(Data excerpts)

--- --- ---

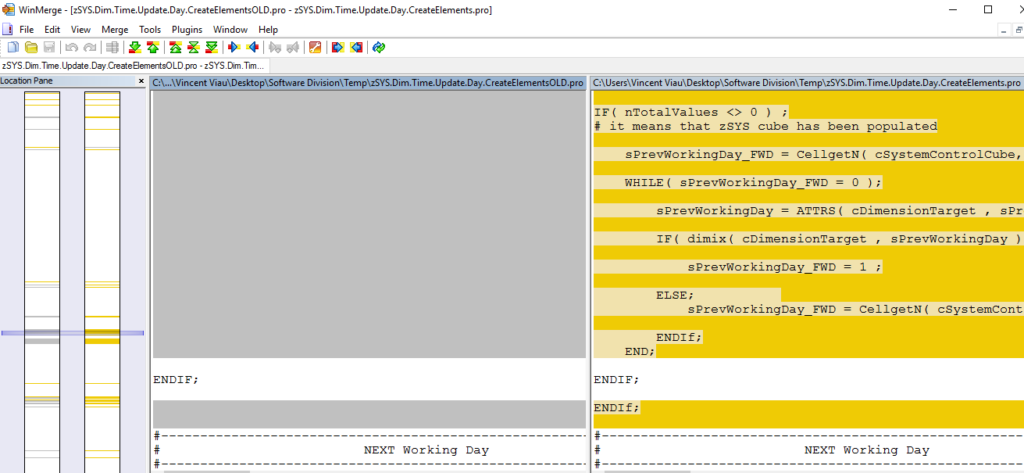Image resolution: width=1024 pixels, height=473 pixels.
Task: Jump to the Next Difference
Action: coord(134,47)
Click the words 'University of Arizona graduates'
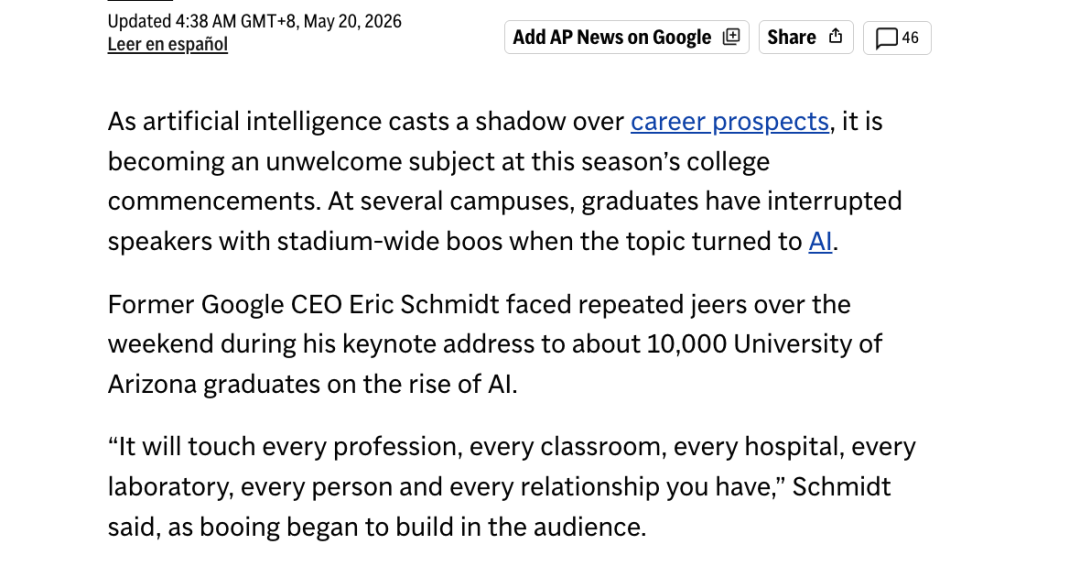Viewport: 1080px width, 566px height. click(x=495, y=364)
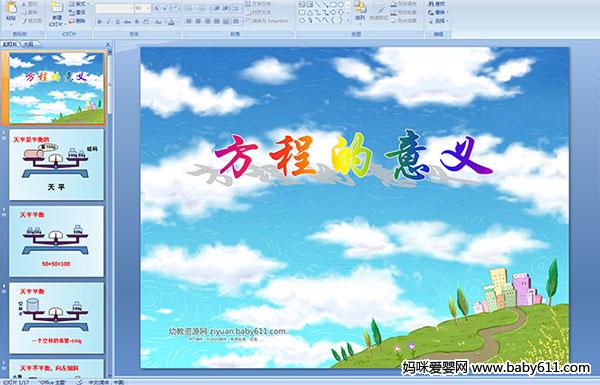Viewport: 600px width, 385px height.
Task: Click the Align Text Left icon
Action: 189,21
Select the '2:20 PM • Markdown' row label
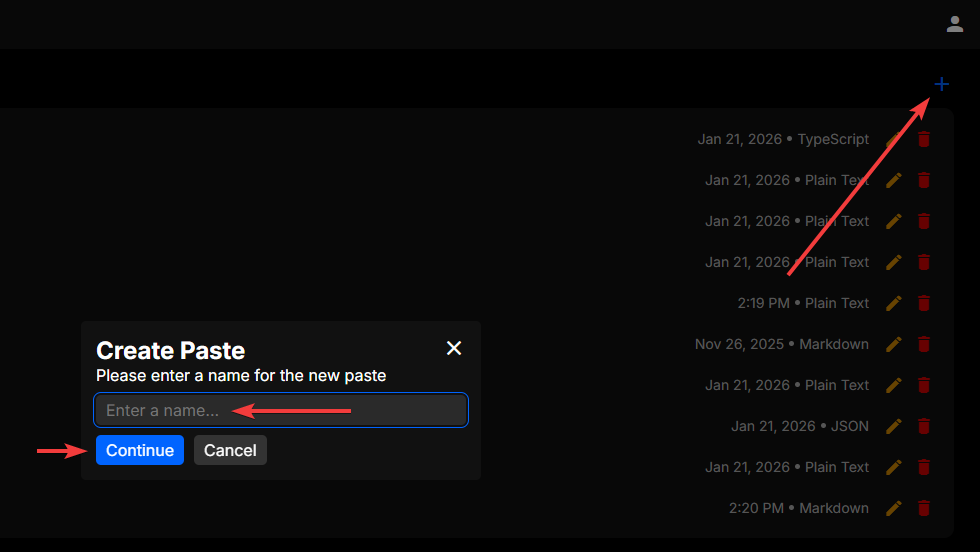The image size is (980, 552). tap(798, 508)
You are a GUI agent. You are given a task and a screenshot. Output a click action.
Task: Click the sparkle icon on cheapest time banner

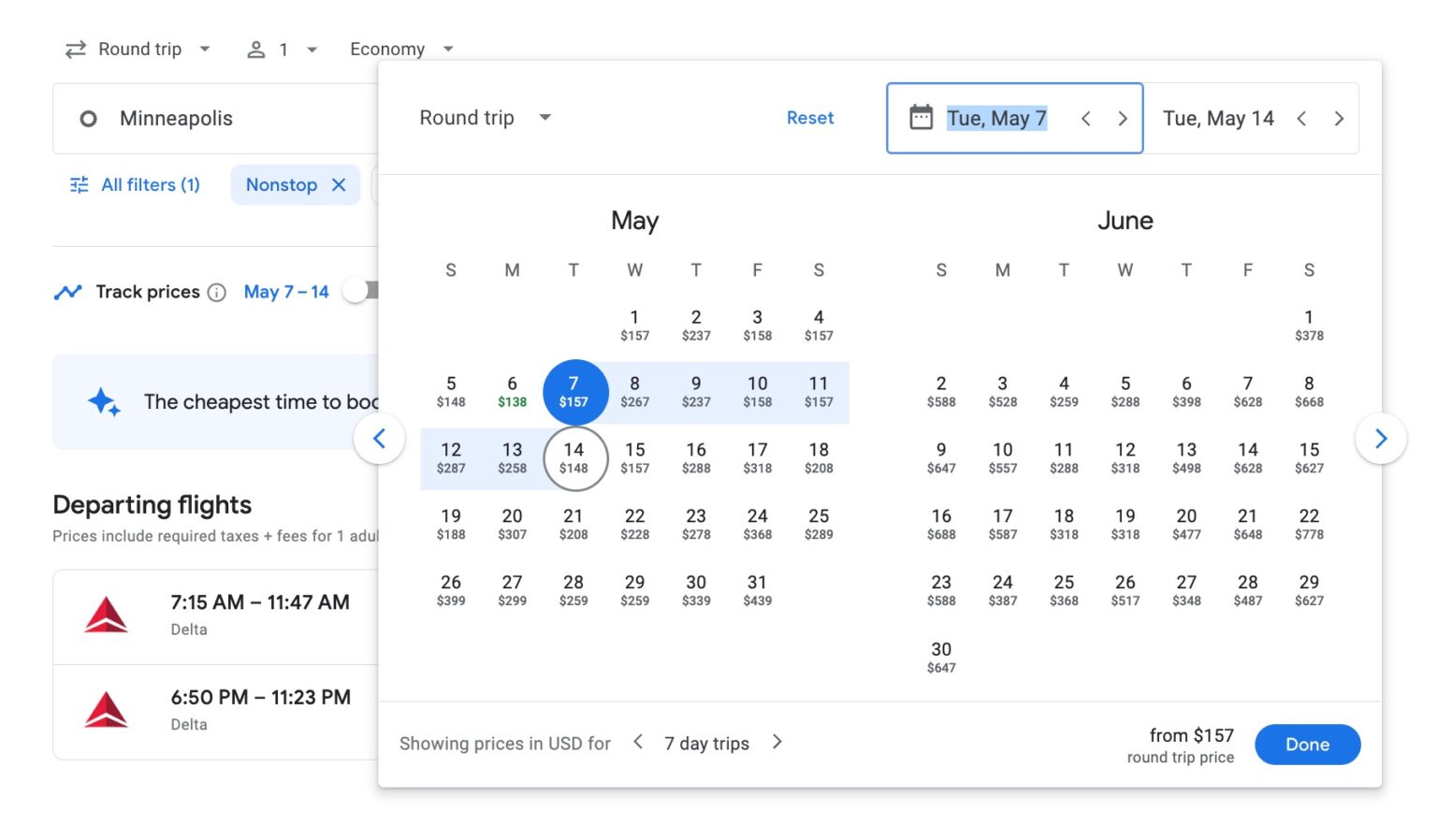point(103,402)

--- --- ---

• TO DO: All that is wanted is an exact copy of the lines from the line bearing "Select the '2:20 PM • Markdown' row label" through the final line of the entries, including both ends but no pictures.

• EXERCISE OUTPUT:
Select the '2:20 PM • Markdown' row label
The image size is (980, 552). tap(798, 508)
You are a GUI agent. You are given a task and a screenshot. Output a click action.
Task: Click the sparkle icon on cheapest time banner

point(103,402)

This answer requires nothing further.